In the run up to the late 20th century Christians in the west have had success after success. We’ve not only pushed for expansions of education, health care, and human rights (to name some of the big areas), we’ve convinced the government to see these as goods – and as the job of government to bring about. We’ve succeeded!

Or have we? Surely it is a success when we have convinced the government, with its power of coercion, monopoly on the legitimate us of violence, and the ability to create money out of thin air, to do what we think is good. Where the church was weak, through being limited to convincing people & institutions to do The Right Thing, the State has the power to make these things happen.

Because we’ve had this great victory, the church in the west is stronger than ever, right?
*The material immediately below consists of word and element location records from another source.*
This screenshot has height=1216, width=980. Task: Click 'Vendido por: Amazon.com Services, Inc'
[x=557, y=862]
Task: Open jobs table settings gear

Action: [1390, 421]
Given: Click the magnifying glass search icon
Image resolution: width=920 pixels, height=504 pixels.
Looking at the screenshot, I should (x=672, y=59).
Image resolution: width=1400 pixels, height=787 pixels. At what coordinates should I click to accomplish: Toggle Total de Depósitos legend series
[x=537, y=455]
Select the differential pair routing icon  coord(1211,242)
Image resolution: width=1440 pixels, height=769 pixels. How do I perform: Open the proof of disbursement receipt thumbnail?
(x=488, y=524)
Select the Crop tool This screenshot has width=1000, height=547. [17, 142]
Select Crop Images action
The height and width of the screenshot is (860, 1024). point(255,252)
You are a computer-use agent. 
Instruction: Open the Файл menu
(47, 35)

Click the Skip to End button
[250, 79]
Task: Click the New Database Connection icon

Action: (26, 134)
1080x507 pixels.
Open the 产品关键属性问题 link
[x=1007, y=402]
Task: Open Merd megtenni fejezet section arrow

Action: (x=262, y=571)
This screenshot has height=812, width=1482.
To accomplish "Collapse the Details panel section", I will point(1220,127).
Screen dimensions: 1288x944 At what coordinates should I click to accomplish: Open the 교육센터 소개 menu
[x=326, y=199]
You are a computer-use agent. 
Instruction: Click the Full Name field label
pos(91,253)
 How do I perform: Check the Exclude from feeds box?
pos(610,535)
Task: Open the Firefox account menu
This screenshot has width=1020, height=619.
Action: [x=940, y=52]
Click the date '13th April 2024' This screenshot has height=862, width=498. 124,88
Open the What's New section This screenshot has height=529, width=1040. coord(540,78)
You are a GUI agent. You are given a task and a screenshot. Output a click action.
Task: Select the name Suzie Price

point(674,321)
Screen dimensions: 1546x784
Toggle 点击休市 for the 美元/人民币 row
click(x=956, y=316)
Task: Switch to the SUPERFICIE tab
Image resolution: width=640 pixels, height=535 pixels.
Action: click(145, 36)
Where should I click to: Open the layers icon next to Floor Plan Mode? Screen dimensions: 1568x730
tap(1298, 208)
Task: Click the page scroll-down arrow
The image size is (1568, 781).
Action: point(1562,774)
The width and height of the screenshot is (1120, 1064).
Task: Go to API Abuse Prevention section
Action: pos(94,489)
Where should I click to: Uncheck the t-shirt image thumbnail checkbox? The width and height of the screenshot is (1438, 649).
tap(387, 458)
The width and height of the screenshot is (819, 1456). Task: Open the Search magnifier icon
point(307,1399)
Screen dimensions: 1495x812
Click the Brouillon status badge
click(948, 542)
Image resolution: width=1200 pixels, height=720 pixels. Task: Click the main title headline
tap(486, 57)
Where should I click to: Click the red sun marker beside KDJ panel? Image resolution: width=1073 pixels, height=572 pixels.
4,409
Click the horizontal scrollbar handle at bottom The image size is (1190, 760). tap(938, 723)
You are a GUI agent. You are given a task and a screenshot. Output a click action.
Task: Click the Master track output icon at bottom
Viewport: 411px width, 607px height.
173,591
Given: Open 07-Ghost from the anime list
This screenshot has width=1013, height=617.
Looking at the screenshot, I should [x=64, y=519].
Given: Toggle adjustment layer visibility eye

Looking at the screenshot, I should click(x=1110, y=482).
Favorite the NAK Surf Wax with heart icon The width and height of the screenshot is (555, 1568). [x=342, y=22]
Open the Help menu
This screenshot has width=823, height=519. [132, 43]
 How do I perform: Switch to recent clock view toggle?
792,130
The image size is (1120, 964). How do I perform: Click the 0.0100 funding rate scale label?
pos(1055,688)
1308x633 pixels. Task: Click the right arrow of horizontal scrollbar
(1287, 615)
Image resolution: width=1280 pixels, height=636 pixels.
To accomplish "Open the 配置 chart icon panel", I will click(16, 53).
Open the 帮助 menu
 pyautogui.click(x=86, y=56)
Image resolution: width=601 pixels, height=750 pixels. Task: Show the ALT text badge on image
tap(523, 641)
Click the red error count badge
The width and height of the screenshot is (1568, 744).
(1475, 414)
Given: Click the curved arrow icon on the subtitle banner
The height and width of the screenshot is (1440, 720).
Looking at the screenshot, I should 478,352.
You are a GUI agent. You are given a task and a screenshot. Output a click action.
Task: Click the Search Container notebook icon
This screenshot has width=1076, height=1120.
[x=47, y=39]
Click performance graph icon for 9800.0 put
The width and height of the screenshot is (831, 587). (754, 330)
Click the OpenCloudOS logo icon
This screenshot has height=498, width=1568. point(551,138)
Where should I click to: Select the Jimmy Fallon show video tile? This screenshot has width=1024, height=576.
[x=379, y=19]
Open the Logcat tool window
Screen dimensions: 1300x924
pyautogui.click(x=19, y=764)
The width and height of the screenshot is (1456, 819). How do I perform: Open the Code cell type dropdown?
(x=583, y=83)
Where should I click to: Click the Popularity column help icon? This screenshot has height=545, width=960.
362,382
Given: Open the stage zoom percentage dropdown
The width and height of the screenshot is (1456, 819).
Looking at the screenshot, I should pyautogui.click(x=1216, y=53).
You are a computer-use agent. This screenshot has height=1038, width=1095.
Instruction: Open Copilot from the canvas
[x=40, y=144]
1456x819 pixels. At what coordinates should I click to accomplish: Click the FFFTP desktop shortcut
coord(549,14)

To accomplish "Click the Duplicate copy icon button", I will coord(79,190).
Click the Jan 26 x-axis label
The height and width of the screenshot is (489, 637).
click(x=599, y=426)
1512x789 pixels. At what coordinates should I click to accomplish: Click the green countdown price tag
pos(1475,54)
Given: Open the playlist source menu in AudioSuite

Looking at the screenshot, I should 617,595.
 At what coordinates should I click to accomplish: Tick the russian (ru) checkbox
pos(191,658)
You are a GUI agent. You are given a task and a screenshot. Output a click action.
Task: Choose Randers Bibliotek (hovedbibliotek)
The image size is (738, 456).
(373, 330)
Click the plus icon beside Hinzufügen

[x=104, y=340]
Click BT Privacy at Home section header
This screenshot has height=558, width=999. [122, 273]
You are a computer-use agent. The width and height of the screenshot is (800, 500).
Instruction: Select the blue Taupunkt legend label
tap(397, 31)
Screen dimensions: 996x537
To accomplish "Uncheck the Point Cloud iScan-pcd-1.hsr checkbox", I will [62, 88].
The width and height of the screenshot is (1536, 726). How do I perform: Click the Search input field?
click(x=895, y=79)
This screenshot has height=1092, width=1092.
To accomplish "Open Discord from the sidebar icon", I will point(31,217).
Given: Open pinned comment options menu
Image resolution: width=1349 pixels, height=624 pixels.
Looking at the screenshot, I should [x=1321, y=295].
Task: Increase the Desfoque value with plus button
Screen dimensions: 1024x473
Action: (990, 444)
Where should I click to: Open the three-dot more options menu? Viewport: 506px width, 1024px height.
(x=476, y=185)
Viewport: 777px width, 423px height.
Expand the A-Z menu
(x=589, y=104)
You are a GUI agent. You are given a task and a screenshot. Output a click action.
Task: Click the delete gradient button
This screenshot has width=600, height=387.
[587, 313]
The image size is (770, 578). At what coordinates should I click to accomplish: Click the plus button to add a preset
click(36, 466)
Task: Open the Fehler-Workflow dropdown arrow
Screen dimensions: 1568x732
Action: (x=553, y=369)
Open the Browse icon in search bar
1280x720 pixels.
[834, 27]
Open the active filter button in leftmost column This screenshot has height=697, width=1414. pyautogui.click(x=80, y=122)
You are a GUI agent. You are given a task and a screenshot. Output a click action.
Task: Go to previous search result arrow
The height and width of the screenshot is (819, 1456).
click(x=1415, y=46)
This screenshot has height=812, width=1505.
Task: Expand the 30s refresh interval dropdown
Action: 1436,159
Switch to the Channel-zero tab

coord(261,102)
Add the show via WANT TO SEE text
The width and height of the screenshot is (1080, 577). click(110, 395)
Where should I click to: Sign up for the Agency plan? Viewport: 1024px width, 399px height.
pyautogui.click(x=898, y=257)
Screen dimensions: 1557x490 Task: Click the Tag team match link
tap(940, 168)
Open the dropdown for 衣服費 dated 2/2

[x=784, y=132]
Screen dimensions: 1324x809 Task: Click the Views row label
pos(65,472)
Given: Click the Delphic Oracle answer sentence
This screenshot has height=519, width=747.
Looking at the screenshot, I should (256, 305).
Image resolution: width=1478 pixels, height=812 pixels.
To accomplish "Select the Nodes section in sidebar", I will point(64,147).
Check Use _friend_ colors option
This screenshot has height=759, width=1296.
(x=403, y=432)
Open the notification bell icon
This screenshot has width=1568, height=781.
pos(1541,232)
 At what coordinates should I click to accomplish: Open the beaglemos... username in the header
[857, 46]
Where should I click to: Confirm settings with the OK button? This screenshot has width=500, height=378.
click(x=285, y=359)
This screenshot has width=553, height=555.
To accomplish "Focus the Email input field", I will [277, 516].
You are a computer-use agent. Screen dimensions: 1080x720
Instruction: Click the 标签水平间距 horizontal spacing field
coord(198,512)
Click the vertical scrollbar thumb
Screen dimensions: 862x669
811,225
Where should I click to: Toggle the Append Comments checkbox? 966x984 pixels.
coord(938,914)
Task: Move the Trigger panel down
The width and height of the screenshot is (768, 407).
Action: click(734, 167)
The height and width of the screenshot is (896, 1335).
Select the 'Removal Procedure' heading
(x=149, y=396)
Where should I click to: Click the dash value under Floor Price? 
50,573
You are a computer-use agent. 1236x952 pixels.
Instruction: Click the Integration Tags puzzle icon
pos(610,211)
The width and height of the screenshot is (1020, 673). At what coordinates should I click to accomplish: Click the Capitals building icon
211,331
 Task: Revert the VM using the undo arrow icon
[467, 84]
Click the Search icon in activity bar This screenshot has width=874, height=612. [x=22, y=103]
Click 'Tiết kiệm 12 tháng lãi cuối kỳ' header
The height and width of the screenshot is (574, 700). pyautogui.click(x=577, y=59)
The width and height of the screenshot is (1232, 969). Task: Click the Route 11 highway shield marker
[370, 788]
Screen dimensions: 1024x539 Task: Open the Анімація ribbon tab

Well, not so much. In our push to center on ethics, we’ve tended to reduce the faith to ethics, to doing The Right Thing, to Transforming the World. We’ve let the so-called religious aspects of the faith fall by the wayside as divisive or inconsequential. All we have is ethics, doing The Right Thing and Transforming the World. But the omnicompetent state has taken over those jobs. Sure, we can cheer the State on, maybe nudge them a bit from time to time (if anyone is listening), but in our reduction of the faith to ethics, AND our success in passing the big social ethical duties on to the State, the church is left with nothing to do, nothing to define it. Who needs church – with its archaic texts, ancient bigoted and repressive moral remnants, and its demand that we forsake sleep and fun to go to boring “worship services?” This so-called success is the story of the church abetting in its own marginalization through secularization.

At some point, we need to get back to Jesus – not just the ethical teaching we (selectively) love, but the Jesus who inaugurated the kingdom of God and lives and reigns as Lord. This doesn’t mean forsaking ethics, or turning from doing The Right Thing. It means putting those good things in their place, under Jesus’ feet.